I finally relented. I finally gave in and…I got her a cat. That softened the drumming a little. The relentless chanting of “BABY – BABY – BABY” slowed down to a whisper. It was still there, but I could at least drown it out with an old episode of Moonlighting, or Ryan Adams’ excellent, never released album Destroyer. For a little while anyway.

Really, I know I’m on the losing end of an argument. Sooner or later I must give up and agree to have a child. In fact, I want to have children, just not now. I don’t know when, and certainly I must admit the time is quickly becoming now, but the thought of how much I’ll have to give up, at how much work children are makes me want to wait a few more years.

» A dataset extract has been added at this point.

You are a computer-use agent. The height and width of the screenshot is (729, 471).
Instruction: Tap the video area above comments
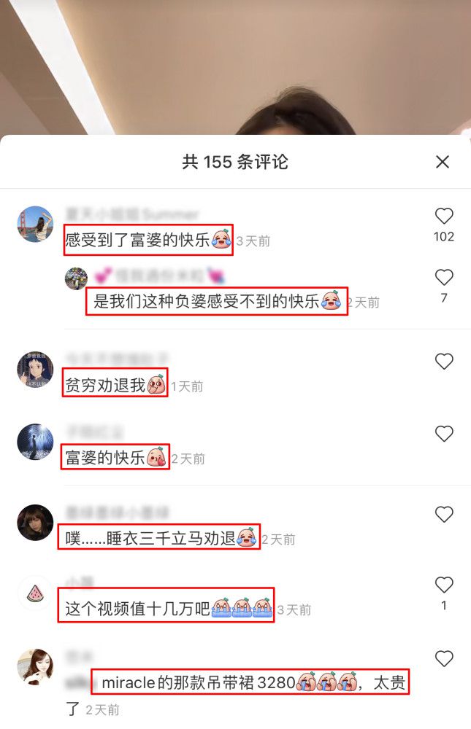pos(235,67)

The other day, without provocation, and without discussion, in a nonchalant manner my wife mentions that we’ll start trying this summer. I was too shocked and too tired to attempt an argument. At this point I’ve pretty much given in to the idea.

My friend, and coworker, Tim, keeps telling me to take his three children for the weekend.

“Two days with my kids and she’ll never want any of her own,” he says.

February’s classic calendar movie is the Wizard of Oz. This, I thought, was the perfect opportunity to invite Tim and children over to test his theory. For $20 he promised to bribe his kids into behaving badly.

In our typical, wait till the last minute approach we hit the stores on Friday night in search of a copy of the movie. $50. That’s what they are asking for some new whiz bang 4 disk version of the Wizard of Oz. Fifty freaking bucks for a movie. We ran all over town looking for an earlier, cheaper version. Found a 2 disk special edition for $20 at Best Buy. Still more than I wanted to pay, but what can you do when you’ve invited guests over to watch a movie and it’s too late for Netflix?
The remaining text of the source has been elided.